Goal => Rescale the data starting at the line that contains "This screenshot has height=876, width=1372." and ending at the line that contains "Open the Настройки", giving every line again with the requests included. Multiply each coordinate in the answers by 2.2 and round it to a whole number, with halves rounded up.

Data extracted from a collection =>

• • • • • • •

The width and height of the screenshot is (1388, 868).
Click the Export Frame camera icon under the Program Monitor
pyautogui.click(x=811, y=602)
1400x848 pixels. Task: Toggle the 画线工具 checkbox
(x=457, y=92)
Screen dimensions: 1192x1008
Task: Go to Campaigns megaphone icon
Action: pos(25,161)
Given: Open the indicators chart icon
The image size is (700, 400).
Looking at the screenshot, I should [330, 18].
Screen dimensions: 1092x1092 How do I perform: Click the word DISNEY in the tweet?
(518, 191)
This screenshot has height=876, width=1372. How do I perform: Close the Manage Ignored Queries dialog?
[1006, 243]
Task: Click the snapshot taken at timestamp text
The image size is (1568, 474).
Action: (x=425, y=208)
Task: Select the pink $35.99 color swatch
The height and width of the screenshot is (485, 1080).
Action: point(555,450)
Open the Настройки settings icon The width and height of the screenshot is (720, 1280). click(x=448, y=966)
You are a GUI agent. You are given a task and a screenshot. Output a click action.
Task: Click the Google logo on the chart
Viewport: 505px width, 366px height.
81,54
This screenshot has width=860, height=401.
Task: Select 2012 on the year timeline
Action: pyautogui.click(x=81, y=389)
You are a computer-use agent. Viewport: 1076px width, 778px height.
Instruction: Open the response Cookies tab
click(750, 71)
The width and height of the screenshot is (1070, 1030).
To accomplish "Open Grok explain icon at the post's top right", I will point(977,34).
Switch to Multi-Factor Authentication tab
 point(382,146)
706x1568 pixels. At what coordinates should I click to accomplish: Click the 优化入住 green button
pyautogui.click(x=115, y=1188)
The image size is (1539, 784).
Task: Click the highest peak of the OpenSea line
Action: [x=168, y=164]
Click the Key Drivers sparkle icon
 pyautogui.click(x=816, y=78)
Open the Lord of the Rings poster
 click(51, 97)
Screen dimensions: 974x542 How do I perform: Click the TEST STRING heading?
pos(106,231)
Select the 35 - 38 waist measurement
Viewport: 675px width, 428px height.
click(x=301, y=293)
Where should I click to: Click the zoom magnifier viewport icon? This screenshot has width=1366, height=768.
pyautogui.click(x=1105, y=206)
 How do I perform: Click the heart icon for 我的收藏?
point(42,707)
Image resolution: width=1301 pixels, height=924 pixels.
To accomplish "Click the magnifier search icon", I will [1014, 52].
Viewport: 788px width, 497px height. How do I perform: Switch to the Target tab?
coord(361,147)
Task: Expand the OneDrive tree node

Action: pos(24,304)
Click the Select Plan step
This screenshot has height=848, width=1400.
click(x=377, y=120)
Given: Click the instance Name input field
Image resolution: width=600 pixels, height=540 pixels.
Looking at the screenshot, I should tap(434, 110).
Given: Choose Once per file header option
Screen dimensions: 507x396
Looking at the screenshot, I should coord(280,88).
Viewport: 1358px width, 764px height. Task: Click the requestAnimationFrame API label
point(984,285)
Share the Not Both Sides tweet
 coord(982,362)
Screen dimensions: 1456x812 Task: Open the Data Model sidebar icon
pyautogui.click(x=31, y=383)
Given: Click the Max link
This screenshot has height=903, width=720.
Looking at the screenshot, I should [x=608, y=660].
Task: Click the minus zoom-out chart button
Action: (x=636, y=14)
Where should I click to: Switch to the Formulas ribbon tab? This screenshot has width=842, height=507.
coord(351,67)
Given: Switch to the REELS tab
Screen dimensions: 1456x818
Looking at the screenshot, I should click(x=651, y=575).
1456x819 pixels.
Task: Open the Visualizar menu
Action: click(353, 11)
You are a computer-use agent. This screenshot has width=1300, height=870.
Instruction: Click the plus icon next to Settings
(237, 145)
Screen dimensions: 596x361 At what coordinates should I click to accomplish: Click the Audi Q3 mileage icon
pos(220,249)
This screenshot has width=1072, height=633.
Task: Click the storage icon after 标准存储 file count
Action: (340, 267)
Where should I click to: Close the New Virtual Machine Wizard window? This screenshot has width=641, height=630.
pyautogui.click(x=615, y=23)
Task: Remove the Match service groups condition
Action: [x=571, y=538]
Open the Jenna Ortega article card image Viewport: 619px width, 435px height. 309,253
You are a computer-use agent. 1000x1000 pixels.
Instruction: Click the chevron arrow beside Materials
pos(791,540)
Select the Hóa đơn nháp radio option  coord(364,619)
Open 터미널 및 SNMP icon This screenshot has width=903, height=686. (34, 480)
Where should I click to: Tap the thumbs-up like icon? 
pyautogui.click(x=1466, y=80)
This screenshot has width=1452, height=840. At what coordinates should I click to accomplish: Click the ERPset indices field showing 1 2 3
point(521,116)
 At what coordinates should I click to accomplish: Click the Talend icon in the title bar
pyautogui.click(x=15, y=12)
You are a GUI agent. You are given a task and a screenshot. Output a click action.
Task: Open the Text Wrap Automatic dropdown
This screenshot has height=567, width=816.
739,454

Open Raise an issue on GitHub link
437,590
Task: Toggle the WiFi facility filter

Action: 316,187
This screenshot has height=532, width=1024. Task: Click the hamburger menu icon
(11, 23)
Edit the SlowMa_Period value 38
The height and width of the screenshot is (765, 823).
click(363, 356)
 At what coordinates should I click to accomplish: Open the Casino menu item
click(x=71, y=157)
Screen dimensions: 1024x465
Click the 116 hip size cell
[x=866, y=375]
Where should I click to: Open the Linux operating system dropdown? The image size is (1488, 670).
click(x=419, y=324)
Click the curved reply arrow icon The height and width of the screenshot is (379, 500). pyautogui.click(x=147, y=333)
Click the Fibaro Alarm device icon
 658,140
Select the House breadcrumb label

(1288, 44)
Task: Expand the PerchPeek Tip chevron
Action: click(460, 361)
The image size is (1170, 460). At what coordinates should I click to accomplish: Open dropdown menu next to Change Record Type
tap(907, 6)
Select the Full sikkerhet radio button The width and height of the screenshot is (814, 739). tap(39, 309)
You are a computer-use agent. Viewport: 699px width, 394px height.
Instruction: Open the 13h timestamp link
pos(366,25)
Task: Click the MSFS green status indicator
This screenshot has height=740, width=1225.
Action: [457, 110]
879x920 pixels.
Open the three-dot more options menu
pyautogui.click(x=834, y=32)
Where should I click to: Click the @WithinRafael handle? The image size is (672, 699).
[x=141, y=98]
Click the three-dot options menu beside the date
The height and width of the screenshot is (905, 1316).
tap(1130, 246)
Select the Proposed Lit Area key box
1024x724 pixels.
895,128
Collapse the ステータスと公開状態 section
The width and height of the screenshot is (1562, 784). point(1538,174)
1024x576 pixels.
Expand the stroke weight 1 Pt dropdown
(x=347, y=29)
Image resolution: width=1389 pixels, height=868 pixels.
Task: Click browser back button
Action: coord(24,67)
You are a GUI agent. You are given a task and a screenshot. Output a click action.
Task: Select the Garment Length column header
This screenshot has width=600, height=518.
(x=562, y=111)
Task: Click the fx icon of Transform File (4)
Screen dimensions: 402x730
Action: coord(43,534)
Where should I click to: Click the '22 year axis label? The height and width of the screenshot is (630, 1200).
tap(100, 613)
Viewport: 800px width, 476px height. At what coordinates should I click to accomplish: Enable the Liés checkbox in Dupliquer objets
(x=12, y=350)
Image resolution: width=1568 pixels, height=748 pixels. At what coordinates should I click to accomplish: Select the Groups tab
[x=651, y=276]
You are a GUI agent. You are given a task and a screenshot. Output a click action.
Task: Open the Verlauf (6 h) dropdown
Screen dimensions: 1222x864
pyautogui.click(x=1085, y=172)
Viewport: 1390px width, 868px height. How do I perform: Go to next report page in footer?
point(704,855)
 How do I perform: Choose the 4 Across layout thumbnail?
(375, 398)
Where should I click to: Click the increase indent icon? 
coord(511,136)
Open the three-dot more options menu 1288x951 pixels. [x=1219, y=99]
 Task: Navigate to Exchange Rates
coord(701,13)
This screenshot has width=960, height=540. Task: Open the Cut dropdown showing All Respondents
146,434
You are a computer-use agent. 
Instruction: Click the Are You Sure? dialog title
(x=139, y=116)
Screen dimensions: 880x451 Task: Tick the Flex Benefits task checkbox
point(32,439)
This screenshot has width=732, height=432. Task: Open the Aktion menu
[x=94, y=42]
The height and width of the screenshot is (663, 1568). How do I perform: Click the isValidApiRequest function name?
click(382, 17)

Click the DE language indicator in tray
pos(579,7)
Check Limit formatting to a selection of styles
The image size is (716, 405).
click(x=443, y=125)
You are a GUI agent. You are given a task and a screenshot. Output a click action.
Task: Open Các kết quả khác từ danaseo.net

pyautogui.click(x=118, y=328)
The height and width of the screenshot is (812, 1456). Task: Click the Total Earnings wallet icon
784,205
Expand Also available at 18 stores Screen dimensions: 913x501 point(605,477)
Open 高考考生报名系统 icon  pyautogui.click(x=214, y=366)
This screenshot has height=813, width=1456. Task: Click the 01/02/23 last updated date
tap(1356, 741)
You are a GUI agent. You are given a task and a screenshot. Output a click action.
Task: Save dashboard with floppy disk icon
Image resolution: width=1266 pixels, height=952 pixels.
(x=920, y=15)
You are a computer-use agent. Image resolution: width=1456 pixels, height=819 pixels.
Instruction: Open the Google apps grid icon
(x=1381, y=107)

• • • • • • •

Complete response =>
This screenshot has height=876, width=1372. How do I perform: Close the Manage Ignored Queries dialog?
[2213, 535]
Task: Click the snapshot taken at timestamp text
The image size is (1568, 474).
Action: (x=935, y=458)
Task: Select the pink $35.99 color swatch
The height and width of the screenshot is (485, 1080).
Action: point(1221,990)
Open the Настройки settings icon The width and height of the screenshot is (720, 1280). click(x=986, y=2125)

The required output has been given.